Aeromonas hydrophila was examined for fructose and mannose transport systems. A. hydrophila was shown to possess a phosphoenolpyruvate (PEP): fructose phosphotransferase system (fructose-PTS) and a mannose-specific PTS, both induced by fructose and mannose. The mannose-PTS of A. hydrophila exhibited cross-reactivity with Escherichia coli mannose-PTS proteins. The fructose-PTS proteins exhibited cross-reactivities with E. coli and Xanthomonas campestris fructose-PTS proteins.
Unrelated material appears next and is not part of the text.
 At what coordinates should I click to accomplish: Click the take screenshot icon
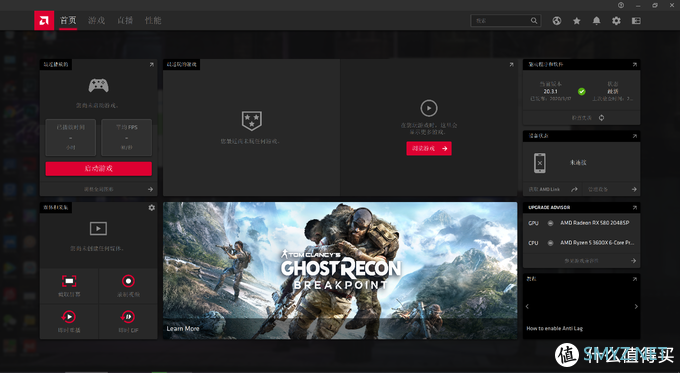pos(69,281)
In A. hydrophila grown on mannose as well as on fructose, the phosphorylated derivative accumulated from fructose was fructose 1-phosphate. Identification of fructose 1-phosphate was confirmed by 13C-NMR spectroscopy. 1-Phosphofructokinase (1-PFK), which converts the product of the PTS reaction to fructose 1,6-diphosphate, was present in A. hydrophila grown with fructose but not on mannose. An inducible phosphofructomutase (PFM) activity, an unusual enzyme converting fructose 1-phosphate to fructose 6-phosphate, was detected in extracts induced by mannose or fructose. These results suggest that in cells grown on fructose, fructose 1-phosphate could be converted to fructose 1,6-diphosphate either directly by the 1-PFK activity or via fructose 6-phosphate by the PFM and 6-phosphofructokinase activities. In cells grown on mannose, the degradation of fructose 1-phosphate via PFM and the Embden-Meyerhof pathway appeared to be a unique route.